En muchos cuentos la prosa se mira a sí misma, se detiene, se engulle y regurgita, para a continuación volver a salir de sí misma más o menos intoxicada de nuevas palabras que se engullen y se regurgitan y así. En “Hay que avisarle a María”, la “estafa” del final, y que no revelaremos para no echar a perder el cuento, nos deja sosteniendo el libro como tarados mientras una media sonrisa se dibuja atónita en la cara. “Juan y las olas” es el más excéntrico del conjunto, y precisamente porque se lee como un relato realista (aunque no lo sea): aquí es donde es posible apreciar con mayor nitidez las habilidades técnicas de Lamolle y donde es dable pensar y soñar con un libro suyo que fuera todo en ese registro. En “La crisis”, el protagonista es “Bermejo” –estoy segura de que Lamolle escribe “Bermejo” con fruición–, un “Bartleby” atormentado por la manía de no estar, o de estar siempre en otro lado, un pobre señor al que le cambian todo el tiempo los contextos. “Réquiem por un dinosaurio” presenta un mundo al revés donde es “la ley del hampa” la que enjuicia al juez (y es también una reflexión sobre la justicia repleta de inteligencias), aunque, treta corriente en estos cuentos, “lo malo de todo esto es que no recuerdo haber viajado en ninguna máquina del tiempo. Por lo tanto, soy el que vive naturalmente en esta época. Aunque tampoco recuerdo como terminé siendo un personaje de mi propio cuento, y sin embargo, aquí estoy. Tal vez el que viajó al pasado dentro de un rato, y se hizo matar como un idiota, no fue el Lamolle de verdad, sino el del cuento”.
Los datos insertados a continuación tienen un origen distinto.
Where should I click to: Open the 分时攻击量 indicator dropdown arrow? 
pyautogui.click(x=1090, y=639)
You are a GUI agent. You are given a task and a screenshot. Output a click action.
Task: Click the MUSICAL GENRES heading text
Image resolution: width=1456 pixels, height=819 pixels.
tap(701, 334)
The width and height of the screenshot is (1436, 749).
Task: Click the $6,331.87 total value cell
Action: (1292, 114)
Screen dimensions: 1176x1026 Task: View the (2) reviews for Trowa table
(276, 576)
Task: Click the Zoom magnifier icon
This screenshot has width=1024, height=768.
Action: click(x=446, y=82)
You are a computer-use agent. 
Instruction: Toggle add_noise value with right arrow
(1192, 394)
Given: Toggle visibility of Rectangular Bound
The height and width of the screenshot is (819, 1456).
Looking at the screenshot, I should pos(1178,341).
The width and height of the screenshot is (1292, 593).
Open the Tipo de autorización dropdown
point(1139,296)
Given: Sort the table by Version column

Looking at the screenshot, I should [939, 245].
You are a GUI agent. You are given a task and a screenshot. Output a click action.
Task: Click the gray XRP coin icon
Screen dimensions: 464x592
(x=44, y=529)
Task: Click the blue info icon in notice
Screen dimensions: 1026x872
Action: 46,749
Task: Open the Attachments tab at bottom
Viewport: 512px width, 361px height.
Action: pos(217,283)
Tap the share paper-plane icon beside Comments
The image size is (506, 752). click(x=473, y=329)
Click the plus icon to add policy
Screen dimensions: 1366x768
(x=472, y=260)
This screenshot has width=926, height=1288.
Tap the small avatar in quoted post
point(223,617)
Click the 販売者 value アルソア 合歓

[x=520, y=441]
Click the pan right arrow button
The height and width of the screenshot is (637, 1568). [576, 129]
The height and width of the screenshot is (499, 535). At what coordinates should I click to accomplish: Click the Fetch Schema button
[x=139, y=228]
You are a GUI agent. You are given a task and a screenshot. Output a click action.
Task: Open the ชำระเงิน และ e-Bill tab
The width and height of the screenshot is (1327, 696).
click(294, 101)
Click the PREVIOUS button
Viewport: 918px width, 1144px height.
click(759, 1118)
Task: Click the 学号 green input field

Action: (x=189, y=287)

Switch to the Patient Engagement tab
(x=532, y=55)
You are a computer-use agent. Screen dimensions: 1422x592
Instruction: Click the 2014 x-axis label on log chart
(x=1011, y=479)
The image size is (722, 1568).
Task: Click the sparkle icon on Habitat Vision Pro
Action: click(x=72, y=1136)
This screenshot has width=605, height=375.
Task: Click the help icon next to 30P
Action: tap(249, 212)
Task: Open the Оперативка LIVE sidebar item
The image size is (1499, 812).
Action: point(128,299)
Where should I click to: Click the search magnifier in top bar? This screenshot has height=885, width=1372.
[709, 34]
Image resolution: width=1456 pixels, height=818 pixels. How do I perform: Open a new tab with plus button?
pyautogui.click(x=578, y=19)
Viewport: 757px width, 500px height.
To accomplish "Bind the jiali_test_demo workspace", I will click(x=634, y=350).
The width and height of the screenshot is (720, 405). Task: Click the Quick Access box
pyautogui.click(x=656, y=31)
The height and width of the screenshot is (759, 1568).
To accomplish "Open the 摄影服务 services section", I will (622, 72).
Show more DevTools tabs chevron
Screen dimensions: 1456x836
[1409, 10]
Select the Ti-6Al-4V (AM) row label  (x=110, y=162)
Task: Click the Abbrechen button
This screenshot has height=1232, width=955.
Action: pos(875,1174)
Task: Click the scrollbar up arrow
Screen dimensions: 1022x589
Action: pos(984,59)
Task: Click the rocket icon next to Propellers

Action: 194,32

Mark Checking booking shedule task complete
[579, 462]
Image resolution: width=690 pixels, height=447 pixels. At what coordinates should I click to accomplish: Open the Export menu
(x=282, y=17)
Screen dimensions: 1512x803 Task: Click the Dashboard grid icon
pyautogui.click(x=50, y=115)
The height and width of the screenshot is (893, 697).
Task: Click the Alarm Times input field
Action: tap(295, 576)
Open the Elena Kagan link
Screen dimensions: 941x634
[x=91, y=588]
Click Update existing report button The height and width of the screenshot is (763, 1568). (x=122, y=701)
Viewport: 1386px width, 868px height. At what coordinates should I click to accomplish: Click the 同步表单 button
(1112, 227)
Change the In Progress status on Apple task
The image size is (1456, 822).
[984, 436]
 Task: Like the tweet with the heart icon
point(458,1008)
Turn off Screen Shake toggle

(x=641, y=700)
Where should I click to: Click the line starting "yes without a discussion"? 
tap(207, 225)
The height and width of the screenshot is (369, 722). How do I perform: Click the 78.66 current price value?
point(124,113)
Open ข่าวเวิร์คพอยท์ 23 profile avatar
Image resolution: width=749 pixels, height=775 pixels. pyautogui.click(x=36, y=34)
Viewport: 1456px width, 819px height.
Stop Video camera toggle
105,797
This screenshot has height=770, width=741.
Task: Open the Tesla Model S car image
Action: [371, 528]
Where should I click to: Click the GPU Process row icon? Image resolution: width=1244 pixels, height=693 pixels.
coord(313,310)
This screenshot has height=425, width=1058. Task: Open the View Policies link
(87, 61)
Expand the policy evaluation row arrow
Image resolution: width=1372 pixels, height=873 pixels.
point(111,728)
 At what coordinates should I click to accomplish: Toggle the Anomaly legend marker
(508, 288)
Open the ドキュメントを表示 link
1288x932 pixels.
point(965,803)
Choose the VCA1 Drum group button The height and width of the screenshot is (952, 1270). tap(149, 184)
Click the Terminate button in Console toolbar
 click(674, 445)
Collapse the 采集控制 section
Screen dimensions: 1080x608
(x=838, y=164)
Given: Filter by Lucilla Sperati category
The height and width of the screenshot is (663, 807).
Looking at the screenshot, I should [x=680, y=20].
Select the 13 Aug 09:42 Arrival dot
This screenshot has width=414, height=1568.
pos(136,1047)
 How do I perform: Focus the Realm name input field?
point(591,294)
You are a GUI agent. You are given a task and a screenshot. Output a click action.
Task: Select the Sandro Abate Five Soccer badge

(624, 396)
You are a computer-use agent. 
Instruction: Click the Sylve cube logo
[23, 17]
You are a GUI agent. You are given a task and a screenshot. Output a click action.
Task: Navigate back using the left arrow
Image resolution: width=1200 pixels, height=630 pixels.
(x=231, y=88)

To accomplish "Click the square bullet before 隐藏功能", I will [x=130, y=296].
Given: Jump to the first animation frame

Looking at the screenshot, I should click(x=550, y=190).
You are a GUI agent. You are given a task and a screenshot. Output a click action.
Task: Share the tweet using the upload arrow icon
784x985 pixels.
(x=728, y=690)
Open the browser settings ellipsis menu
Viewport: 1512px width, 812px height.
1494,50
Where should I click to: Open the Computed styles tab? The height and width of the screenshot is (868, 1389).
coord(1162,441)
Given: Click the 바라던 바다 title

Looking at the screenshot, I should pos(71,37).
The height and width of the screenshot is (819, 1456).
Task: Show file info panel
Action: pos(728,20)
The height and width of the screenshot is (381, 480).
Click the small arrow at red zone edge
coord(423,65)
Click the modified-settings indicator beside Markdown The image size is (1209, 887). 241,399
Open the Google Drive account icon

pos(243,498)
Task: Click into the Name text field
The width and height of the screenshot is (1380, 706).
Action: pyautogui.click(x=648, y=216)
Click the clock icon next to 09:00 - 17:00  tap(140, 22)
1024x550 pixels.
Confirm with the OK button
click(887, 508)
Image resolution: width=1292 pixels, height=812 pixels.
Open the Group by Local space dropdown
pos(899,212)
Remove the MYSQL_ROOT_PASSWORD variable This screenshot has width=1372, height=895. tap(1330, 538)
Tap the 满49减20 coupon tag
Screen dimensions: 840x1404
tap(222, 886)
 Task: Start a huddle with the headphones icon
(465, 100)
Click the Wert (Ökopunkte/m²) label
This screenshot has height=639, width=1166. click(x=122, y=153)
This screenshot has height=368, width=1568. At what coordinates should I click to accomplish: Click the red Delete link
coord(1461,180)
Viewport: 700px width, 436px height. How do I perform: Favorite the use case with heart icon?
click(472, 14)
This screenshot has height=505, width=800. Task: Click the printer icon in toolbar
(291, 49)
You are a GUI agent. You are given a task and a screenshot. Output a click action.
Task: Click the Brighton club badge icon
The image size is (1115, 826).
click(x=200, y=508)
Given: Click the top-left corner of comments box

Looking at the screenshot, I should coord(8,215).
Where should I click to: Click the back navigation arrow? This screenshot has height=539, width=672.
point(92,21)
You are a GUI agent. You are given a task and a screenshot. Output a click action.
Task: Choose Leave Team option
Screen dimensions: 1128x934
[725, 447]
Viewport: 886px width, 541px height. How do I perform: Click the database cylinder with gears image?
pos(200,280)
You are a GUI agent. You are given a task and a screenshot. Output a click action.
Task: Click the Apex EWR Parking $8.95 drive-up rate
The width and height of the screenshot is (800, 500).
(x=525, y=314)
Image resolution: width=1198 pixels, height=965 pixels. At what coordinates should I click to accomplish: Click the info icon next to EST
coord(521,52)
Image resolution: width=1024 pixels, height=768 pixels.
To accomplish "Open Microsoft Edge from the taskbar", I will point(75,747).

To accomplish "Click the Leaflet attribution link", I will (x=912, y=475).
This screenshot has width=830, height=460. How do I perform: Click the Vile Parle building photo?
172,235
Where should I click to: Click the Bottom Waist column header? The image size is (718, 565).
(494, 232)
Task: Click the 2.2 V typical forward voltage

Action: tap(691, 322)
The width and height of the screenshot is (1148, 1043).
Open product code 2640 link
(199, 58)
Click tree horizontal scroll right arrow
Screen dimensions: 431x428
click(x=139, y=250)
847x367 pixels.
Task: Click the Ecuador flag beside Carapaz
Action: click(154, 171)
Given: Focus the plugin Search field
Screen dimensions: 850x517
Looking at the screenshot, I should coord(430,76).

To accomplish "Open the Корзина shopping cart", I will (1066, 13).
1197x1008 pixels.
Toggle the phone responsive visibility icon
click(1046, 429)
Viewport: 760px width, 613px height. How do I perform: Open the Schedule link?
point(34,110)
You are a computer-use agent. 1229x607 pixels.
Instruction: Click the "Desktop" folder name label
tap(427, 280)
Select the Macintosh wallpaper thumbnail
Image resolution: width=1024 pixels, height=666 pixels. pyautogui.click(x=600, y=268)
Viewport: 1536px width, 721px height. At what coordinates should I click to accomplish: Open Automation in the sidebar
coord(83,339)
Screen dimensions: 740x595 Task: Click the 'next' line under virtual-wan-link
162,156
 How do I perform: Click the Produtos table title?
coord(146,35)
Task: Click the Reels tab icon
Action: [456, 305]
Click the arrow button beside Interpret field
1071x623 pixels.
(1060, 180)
El arte de unos ciertos sujetos invisibles da pie a “SPPV”, y en “Escuchás algo” el diálogo una vez más reproduce las infecciones y malentendidos de la lengua. Hay otros cuentos que como éste echan mano a la paradoja, a la matemática frustrada y la lógica pervertida con que operan ciertas formas del lenguaje. “Té de benteveo”, el más largo del conjunto y que presta el título al libro, es de un verdadero desborde imaginativo. El lenguaje y la ocurrencia mandan y aquí no es cuestión de hacerle zancadillas a una cadena barroca de comparecencias excéntricas. Es sólo una idea, pero qué grato sería ver qué ilustraciones conseguirían los niños a partir de esta historia.